[Extracted data entries]
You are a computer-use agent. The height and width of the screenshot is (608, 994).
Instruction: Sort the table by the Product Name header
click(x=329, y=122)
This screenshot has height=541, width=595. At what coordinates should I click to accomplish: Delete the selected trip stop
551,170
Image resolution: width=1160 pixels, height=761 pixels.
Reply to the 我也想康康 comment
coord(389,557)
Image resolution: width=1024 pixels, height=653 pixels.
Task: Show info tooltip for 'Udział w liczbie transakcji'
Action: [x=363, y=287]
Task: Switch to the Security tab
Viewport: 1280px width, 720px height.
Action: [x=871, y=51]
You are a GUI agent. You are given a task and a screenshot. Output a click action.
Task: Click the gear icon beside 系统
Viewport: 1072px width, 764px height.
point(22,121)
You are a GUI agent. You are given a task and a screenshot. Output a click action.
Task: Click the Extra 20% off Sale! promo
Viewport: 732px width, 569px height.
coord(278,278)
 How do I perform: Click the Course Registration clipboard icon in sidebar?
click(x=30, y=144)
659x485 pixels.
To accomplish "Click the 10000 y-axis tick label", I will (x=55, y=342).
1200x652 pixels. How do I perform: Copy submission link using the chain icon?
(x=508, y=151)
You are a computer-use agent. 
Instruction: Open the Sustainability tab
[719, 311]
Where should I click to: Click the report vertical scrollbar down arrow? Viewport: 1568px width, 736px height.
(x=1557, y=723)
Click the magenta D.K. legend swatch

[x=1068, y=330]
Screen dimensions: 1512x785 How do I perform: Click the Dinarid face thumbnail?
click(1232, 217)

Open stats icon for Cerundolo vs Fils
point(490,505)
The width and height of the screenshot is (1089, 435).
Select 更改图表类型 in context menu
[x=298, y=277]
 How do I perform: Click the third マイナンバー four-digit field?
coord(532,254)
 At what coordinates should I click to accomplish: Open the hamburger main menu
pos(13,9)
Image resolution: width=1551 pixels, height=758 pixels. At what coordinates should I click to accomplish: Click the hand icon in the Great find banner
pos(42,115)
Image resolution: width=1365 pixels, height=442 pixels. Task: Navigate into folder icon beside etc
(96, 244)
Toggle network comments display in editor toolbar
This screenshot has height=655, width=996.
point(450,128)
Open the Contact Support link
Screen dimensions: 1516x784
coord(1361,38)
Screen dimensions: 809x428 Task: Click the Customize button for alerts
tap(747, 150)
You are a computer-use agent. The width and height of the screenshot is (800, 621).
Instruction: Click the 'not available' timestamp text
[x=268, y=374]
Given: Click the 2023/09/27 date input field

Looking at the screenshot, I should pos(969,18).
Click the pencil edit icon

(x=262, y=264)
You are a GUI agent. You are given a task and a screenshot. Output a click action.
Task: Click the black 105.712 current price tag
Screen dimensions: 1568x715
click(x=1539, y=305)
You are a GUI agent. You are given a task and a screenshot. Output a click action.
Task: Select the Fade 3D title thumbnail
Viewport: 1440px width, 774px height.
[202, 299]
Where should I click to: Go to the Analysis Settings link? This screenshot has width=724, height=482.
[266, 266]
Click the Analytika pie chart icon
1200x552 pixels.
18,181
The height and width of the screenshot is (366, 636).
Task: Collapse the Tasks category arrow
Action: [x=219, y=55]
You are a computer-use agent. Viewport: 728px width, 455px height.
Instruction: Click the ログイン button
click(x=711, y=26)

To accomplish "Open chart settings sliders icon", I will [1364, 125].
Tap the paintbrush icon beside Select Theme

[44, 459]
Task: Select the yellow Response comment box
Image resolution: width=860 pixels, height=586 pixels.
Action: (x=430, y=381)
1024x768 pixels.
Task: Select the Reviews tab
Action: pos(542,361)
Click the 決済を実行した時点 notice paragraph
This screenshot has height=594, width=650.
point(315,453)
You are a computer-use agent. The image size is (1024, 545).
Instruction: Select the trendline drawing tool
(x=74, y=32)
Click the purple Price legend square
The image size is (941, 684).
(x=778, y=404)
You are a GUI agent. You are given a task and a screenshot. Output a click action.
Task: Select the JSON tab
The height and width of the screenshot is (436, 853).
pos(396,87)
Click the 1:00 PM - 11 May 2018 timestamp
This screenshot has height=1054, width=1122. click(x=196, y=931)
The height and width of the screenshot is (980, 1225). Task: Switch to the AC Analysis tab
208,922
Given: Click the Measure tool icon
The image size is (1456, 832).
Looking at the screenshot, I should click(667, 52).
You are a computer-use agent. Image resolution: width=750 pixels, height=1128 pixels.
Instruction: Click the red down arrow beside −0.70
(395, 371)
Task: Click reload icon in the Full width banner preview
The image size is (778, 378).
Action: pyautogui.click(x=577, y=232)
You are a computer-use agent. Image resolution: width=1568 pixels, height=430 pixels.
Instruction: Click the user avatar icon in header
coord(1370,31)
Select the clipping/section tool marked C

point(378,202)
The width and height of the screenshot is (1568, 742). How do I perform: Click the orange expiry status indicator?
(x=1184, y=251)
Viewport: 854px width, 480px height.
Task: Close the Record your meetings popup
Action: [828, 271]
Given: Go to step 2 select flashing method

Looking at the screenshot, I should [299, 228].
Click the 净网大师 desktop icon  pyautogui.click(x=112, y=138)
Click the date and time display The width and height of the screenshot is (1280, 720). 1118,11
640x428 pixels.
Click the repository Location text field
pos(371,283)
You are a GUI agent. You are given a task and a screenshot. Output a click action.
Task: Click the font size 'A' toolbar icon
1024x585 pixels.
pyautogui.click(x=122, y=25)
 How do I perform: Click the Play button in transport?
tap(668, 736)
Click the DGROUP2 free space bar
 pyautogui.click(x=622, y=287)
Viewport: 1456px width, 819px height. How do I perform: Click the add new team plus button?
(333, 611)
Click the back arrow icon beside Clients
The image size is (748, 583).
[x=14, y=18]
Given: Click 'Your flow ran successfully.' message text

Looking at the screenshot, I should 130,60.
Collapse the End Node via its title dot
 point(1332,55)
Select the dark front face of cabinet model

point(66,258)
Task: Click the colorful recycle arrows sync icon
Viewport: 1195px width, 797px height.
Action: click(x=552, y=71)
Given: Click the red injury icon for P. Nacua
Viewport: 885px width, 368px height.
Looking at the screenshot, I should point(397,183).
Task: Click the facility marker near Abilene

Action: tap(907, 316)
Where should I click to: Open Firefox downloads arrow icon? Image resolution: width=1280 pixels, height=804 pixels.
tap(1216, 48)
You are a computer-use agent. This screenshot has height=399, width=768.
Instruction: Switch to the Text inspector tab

- Your goal
Each line of the data is to be output exactly, with none skipped.

- Exercise solution
You are a computer-use agent. The height and width of the screenshot is (608, 994).
Instruction: Sort the table by the Product Name header
click(x=329, y=122)
This screenshot has height=541, width=595. At what coordinates should I click to accomplish: Delete the selected trip stop
551,170
Image resolution: width=1160 pixels, height=761 pixels.
Reply to the 我也想康康 comment
coord(389,557)
Image resolution: width=1024 pixels, height=653 pixels.
Task: Show info tooltip for 'Udział w liczbie transakcji'
Action: [x=363, y=287]
Task: Switch to the Security tab
Viewport: 1280px width, 720px height.
Action: [x=871, y=51]
You are a GUI agent. You are given a task and a screenshot. Output a click action.
Task: Click the gear icon beside 系统
Viewport: 1072px width, 764px height.
point(22,121)
You are a GUI agent. You are given a task and a screenshot. Output a click action.
Task: Click the Extra 20% off Sale! promo
Viewport: 732px width, 569px height.
coord(278,278)
 How do I perform: Click the Course Registration clipboard icon in sidebar?
click(x=30, y=144)
659x485 pixels.
To accomplish "Click the 10000 y-axis tick label", I will (x=55, y=342).
1200x652 pixels. How do I perform: Copy submission link using the chain icon?
(x=508, y=151)
You are a computer-use agent. 
Instruction: Open the Sustainability tab
[719, 311]
Where should I click to: Click the report vertical scrollbar down arrow? Viewport: 1568px width, 736px height.
(x=1557, y=723)
Click the magenta D.K. legend swatch

[x=1068, y=330]
Screen dimensions: 1512x785 How do I perform: Click the Dinarid face thumbnail?
click(1232, 217)

Open stats icon for Cerundolo vs Fils
point(490,505)
The width and height of the screenshot is (1089, 435).
Select 更改图表类型 in context menu
[x=298, y=277]
 How do I perform: Click the third マイナンバー four-digit field?
coord(532,254)
 At what coordinates should I click to accomplish: Open the hamburger main menu
pos(13,9)
Image resolution: width=1551 pixels, height=758 pixels. At what coordinates should I click to accomplish: Click the hand icon in the Great find banner
pos(42,115)
Image resolution: width=1365 pixels, height=442 pixels. Task: Navigate into folder icon beside etc
(96, 244)
Toggle network comments display in editor toolbar
This screenshot has height=655, width=996.
point(450,128)
Open the Contact Support link
Screen dimensions: 1516x784
coord(1361,38)
Screen dimensions: 809x428 Task: Click the Customize button for alerts
tap(747, 150)
You are a computer-use agent. The width and height of the screenshot is (800, 621).
Instruction: Click the 'not available' timestamp text
[x=268, y=374]
Given: Click the 2023/09/27 date input field

Looking at the screenshot, I should pos(969,18).
Click the pencil edit icon

(x=262, y=264)
You are a GUI agent. You are given a task and a screenshot. Output a click action.
Task: Click the black 105.712 current price tag
Screen dimensions: 1568x715
click(x=1539, y=305)
You are a GUI agent. You are given a task and a screenshot. Output a click action.
Task: Select the Fade 3D title thumbnail
Viewport: 1440px width, 774px height.
[202, 299]
Where should I click to: Go to the Analysis Settings link? This screenshot has width=724, height=482.
[266, 266]
Click the Analytika pie chart icon
1200x552 pixels.
18,181
The height and width of the screenshot is (366, 636).
Task: Collapse the Tasks category arrow
Action: [x=219, y=55]
You are a computer-use agent. Viewport: 728px width, 455px height.
Instruction: Click the ログイン button
click(x=711, y=26)

To accomplish "Open chart settings sliders icon", I will [1364, 125].
Tap the paintbrush icon beside Select Theme

[44, 459]
Task: Select the yellow Response comment box
Image resolution: width=860 pixels, height=586 pixels.
Action: (x=430, y=381)
1024x768 pixels.
Task: Select the Reviews tab
Action: pos(542,361)
Click the 決済を実行した時点 notice paragraph
This screenshot has height=594, width=650.
point(315,453)
You are a computer-use agent. The image size is (1024, 545).
Instruction: Select the trendline drawing tool
(x=74, y=32)
Click the purple Price legend square
The image size is (941, 684).
(x=778, y=404)
You are a GUI agent. You are given a task and a screenshot. Output a click action.
Task: Select the JSON tab
The height and width of the screenshot is (436, 853).
pos(396,87)
Click the 1:00 PM - 11 May 2018 timestamp
This screenshot has height=1054, width=1122. click(x=196, y=931)
The height and width of the screenshot is (980, 1225). Task: Switch to the AC Analysis tab
208,922
Given: Click the Measure tool icon
The image size is (1456, 832).
Looking at the screenshot, I should click(667, 52).
You are a computer-use agent. Image resolution: width=750 pixels, height=1128 pixels.
Instruction: Click the red down arrow beside −0.70
(395, 371)
Task: Click reload icon in the Full width banner preview
The image size is (778, 378).
Action: pyautogui.click(x=577, y=232)
You are a computer-use agent. Image resolution: width=1568 pixels, height=430 pixels.
Instruction: Click the user avatar icon in header
coord(1370,31)
Select the clipping/section tool marked C

point(378,202)
The width and height of the screenshot is (1568, 742). How do I perform: Click the orange expiry status indicator?
(x=1184, y=251)
Viewport: 854px width, 480px height.
Task: Close the Record your meetings popup
Action: [828, 271]
Given: Go to step 2 select flashing method

Looking at the screenshot, I should [299, 228].
Click the 净网大师 desktop icon  pyautogui.click(x=112, y=138)
Click the date and time display The width and height of the screenshot is (1280, 720). 1118,11
640x428 pixels.
Click the repository Location text field
pos(371,283)
You are a GUI agent. You are given a task and a screenshot. Output a click action.
Task: Click the font size 'A' toolbar icon
1024x585 pixels.
pyautogui.click(x=122, y=25)
 How do I perform: Click the Play button in transport?
tap(668, 736)
Click the DGROUP2 free space bar
 pyautogui.click(x=622, y=287)
Viewport: 1456px width, 819px height. How do I perform: Click the add new team plus button?
(333, 611)
Click the back arrow icon beside Clients
The image size is (748, 583).
[x=14, y=18]
Given: Click 'Your flow ran successfully.' message text

Looking at the screenshot, I should 130,60.
Collapse the End Node via its title dot
 point(1332,55)
Select the dark front face of cabinet model

point(66,258)
Task: Click the colorful recycle arrows sync icon
Viewport: 1195px width, 797px height.
Action: click(x=552, y=71)
Given: Click the red injury icon for P. Nacua
Viewport: 885px width, 368px height.
Looking at the screenshot, I should point(397,183).
Task: Click the facility marker near Abilene

Action: tap(907, 316)
Where should I click to: Open Firefox downloads arrow icon? Image resolution: width=1280 pixels, height=804 pixels.
tap(1216, 48)
You are a computer-use agent. This screenshot has height=399, width=768.
Instruction: Switch to the Text inspector tab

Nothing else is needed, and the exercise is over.